EXERCISE INSTRUCTIONS
Set the records down again. Match every line exactly.
=== Begin Enclosure ===
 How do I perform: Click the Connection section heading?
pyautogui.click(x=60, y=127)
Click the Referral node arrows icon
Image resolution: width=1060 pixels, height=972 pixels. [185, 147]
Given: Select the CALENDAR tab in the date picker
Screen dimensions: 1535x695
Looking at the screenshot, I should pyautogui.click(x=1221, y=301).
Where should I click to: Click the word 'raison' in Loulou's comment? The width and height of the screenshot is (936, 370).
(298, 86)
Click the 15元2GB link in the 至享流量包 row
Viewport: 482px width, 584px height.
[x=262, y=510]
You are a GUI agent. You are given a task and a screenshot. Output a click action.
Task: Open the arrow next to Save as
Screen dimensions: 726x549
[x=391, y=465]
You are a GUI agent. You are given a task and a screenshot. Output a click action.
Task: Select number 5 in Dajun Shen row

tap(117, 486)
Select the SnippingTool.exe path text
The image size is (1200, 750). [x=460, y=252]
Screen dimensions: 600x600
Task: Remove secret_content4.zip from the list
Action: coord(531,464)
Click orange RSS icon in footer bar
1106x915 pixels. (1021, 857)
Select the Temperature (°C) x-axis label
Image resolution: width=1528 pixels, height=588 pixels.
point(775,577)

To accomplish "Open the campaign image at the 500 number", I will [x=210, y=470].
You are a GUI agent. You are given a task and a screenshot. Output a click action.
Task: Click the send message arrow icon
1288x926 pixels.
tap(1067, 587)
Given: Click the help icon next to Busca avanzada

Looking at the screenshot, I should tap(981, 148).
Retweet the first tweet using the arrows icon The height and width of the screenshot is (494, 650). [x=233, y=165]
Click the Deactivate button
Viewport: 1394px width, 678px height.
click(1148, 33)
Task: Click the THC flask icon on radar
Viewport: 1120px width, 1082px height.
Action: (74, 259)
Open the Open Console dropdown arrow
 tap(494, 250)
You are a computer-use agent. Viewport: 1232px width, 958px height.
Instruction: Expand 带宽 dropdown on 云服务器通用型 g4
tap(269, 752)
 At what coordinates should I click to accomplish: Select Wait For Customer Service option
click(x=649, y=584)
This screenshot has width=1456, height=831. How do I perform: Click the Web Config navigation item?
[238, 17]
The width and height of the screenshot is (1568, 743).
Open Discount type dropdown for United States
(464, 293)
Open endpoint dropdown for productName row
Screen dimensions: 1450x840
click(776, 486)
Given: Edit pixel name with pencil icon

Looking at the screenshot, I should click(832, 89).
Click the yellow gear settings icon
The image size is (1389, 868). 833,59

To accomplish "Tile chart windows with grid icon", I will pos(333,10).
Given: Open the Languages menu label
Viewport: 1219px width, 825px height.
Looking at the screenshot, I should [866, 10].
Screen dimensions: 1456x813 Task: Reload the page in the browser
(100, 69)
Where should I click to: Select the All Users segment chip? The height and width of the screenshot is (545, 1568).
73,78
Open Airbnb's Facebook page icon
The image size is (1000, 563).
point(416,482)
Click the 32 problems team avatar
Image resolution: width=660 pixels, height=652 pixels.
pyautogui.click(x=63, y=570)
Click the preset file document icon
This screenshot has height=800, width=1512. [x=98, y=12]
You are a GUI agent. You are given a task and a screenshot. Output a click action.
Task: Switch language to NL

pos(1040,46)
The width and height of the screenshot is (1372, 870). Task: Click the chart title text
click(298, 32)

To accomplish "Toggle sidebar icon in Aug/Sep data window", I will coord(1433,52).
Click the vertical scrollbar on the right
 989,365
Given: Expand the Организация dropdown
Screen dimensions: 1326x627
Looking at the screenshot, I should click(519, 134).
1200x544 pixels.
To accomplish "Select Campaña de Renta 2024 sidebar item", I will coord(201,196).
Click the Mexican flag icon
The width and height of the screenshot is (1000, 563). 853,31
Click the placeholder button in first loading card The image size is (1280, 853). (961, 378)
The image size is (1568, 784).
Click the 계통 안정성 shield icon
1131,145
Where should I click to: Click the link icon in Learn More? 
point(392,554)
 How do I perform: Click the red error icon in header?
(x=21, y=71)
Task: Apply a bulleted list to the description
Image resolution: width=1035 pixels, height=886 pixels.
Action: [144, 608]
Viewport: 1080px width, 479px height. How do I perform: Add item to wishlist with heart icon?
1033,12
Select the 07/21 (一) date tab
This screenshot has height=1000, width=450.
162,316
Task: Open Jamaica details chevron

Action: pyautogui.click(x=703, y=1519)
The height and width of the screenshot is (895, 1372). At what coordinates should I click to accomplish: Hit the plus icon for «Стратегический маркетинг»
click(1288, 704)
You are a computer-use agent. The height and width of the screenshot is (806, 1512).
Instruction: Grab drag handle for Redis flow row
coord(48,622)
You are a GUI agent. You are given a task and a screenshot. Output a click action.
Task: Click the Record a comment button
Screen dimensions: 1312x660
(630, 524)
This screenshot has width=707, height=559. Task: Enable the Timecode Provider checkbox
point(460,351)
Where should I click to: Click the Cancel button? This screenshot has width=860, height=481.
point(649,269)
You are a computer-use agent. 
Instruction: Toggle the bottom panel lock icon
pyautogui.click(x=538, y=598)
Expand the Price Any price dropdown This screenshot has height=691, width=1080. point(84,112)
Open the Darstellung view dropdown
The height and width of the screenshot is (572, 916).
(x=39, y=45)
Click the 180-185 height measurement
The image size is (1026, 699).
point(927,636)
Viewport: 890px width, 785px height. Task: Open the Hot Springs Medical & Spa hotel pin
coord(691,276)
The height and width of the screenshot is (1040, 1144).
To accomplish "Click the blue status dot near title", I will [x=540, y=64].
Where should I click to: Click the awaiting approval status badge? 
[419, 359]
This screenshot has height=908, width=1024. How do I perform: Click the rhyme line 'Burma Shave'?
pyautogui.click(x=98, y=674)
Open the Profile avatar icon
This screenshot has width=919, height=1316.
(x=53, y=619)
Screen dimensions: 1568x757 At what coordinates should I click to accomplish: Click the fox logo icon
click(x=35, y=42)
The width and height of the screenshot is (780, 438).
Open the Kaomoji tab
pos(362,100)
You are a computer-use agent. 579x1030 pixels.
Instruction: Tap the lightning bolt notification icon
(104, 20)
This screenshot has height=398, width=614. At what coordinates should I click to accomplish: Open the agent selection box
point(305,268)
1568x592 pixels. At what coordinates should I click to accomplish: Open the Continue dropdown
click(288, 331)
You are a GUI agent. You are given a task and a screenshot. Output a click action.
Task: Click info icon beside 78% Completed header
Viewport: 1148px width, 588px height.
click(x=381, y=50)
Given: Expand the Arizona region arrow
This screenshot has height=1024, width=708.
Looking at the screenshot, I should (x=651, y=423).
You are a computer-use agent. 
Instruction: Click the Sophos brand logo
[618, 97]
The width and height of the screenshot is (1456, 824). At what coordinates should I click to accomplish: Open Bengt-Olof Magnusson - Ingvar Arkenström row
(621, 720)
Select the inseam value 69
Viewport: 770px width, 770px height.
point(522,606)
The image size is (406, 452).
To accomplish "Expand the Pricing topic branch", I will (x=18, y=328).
=== End Enclosure ===
TASK RESULT
 How do I perform: Click the Connection section heading?
pyautogui.click(x=60, y=127)
Click the Referral node arrows icon
Image resolution: width=1060 pixels, height=972 pixels. [185, 147]
Given: Select the CALENDAR tab in the date picker
Screen dimensions: 1535x695
Looking at the screenshot, I should pyautogui.click(x=1221, y=301).
Where should I click to: Click the word 'raison' in Loulou's comment? The width and height of the screenshot is (936, 370).
(298, 86)
Click the 15元2GB link in the 至享流量包 row
Viewport: 482px width, 584px height.
[x=262, y=510]
You are a GUI agent. You are given a task and a screenshot. Output a click action.
Task: Open the arrow next to Save as
Screen dimensions: 726x549
[x=391, y=465]
You are a GUI agent. You are given a task and a screenshot. Output a click action.
Task: Select number 5 in Dajun Shen row

tap(117, 486)
Select the SnippingTool.exe path text
The image size is (1200, 750). [x=460, y=252]
Screen dimensions: 600x600
Task: Remove secret_content4.zip from the list
Action: coord(531,464)
Click orange RSS icon in footer bar
1106x915 pixels. (1021, 857)
Select the Temperature (°C) x-axis label
Image resolution: width=1528 pixels, height=588 pixels.
point(775,577)

To accomplish "Open the campaign image at the 500 number", I will [x=210, y=470].
You are a GUI agent. You are given a task and a screenshot. Output a click action.
Task: Click the send message arrow icon
1288x926 pixels.
tap(1067, 587)
Given: Click the help icon next to Busca avanzada

Looking at the screenshot, I should tap(981, 148).
Retweet the first tweet using the arrows icon The height and width of the screenshot is (494, 650). [x=233, y=165]
Click the Deactivate button
Viewport: 1394px width, 678px height.
click(1148, 33)
Task: Click the THC flask icon on radar
Viewport: 1120px width, 1082px height.
Action: (74, 259)
Open the Open Console dropdown arrow
 tap(494, 250)
You are a computer-use agent. Viewport: 1232px width, 958px height.
Instruction: Expand 带宽 dropdown on 云服务器通用型 g4
tap(269, 752)
 At what coordinates should I click to accomplish: Select Wait For Customer Service option
click(x=649, y=584)
This screenshot has width=1456, height=831. How do I perform: Click the Web Config navigation item?
[238, 17]
The width and height of the screenshot is (1568, 743).
Open Discount type dropdown for United States
(464, 293)
Open endpoint dropdown for productName row
Screen dimensions: 1450x840
click(776, 486)
Given: Edit pixel name with pencil icon

Looking at the screenshot, I should click(832, 89).
Click the yellow gear settings icon
The image size is (1389, 868). 833,59

To accomplish "Tile chart windows with grid icon", I will pos(333,10).
Given: Open the Languages menu label
Viewport: 1219px width, 825px height.
Looking at the screenshot, I should [866, 10].
Screen dimensions: 1456x813 Task: Reload the page in the browser
(100, 69)
Where should I click to: Select the All Users segment chip? The height and width of the screenshot is (545, 1568).
73,78
Open Airbnb's Facebook page icon
The image size is (1000, 563).
point(416,482)
Click the 32 problems team avatar
Image resolution: width=660 pixels, height=652 pixels.
pyautogui.click(x=63, y=570)
Click the preset file document icon
This screenshot has height=800, width=1512. [x=98, y=12]
You are a GUI agent. You are given a task and a screenshot. Output a click action.
Task: Switch language to NL

pos(1040,46)
The width and height of the screenshot is (1372, 870). Task: Click the chart title text
click(298, 32)

To accomplish "Toggle sidebar icon in Aug/Sep data window", I will coord(1433,52).
Click the vertical scrollbar on the right
 989,365
Given: Expand the Организация dropdown
Screen dimensions: 1326x627
Looking at the screenshot, I should click(519, 134).
1200x544 pixels.
To accomplish "Select Campaña de Renta 2024 sidebar item", I will coord(201,196).
Click the Mexican flag icon
The width and height of the screenshot is (1000, 563). 853,31
Click the placeholder button in first loading card The image size is (1280, 853). (961, 378)
The image size is (1568, 784).
Click the 계통 안정성 shield icon
1131,145
Where should I click to: Click the link icon in Learn More? 
point(392,554)
 How do I perform: Click the red error icon in header?
(x=21, y=71)
Task: Apply a bulleted list to the description
Image resolution: width=1035 pixels, height=886 pixels.
Action: [144, 608]
Viewport: 1080px width, 479px height. How do I perform: Add item to wishlist with heart icon?
1033,12
Select the 07/21 (一) date tab
This screenshot has height=1000, width=450.
162,316
Task: Open Jamaica details chevron

Action: pyautogui.click(x=703, y=1519)
The height and width of the screenshot is (895, 1372). At what coordinates should I click to accomplish: Hit the plus icon for «Стратегический маркетинг»
click(1288, 704)
You are a computer-use agent. The height and width of the screenshot is (806, 1512).
Instruction: Grab drag handle for Redis flow row
coord(48,622)
You are a GUI agent. You are given a task and a screenshot. Output a click action.
Task: Click the Record a comment button
Screen dimensions: 1312x660
(630, 524)
This screenshot has width=707, height=559. Task: Enable the Timecode Provider checkbox
point(460,351)
Where should I click to: Click the Cancel button? This screenshot has width=860, height=481.
point(649,269)
You are a computer-use agent. 
Instruction: Toggle the bottom panel lock icon
pyautogui.click(x=538, y=598)
Expand the Price Any price dropdown This screenshot has height=691, width=1080. point(84,112)
Open the Darstellung view dropdown
The height and width of the screenshot is (572, 916).
(x=39, y=45)
Click the 180-185 height measurement
The image size is (1026, 699).
point(927,636)
Viewport: 890px width, 785px height. Task: Open the Hot Springs Medical & Spa hotel pin
coord(691,276)
The height and width of the screenshot is (1040, 1144).
To accomplish "Click the blue status dot near title", I will [x=540, y=64].
Where should I click to: Click the awaiting approval status badge? 
[419, 359]
This screenshot has height=908, width=1024. How do I perform: Click the rhyme line 'Burma Shave'?
pyautogui.click(x=98, y=674)
Open the Profile avatar icon
This screenshot has width=919, height=1316.
(x=53, y=619)
Screen dimensions: 1568x757 At what coordinates should I click to accomplish: Click the fox logo icon
click(x=35, y=42)
The width and height of the screenshot is (780, 438).
Open the Kaomoji tab
pos(362,100)
You are a computer-use agent. 579x1030 pixels.
Instruction: Tap the lightning bolt notification icon
(104, 20)
This screenshot has height=398, width=614. At what coordinates should I click to accomplish: Open the agent selection box
point(305,268)
1568x592 pixels. At what coordinates should I click to accomplish: Open the Continue dropdown
click(288, 331)
You are a GUI agent. You are given a task and a screenshot. Output a click action.
Task: Click info icon beside 78% Completed header
Viewport: 1148px width, 588px height.
click(x=381, y=50)
Given: Expand the Arizona region arrow
This screenshot has height=1024, width=708.
Looking at the screenshot, I should (x=651, y=423).
You are a computer-use agent. 
Instruction: Click the Sophos brand logo
[618, 97]
The width and height of the screenshot is (1456, 824). At what coordinates should I click to accomplish: Open Bengt-Olof Magnusson - Ingvar Arkenström row
(621, 720)
Select the inseam value 69
Viewport: 770px width, 770px height.
point(522,606)
The image size is (406, 452).
To accomplish "Expand the Pricing topic branch", I will (x=18, y=328).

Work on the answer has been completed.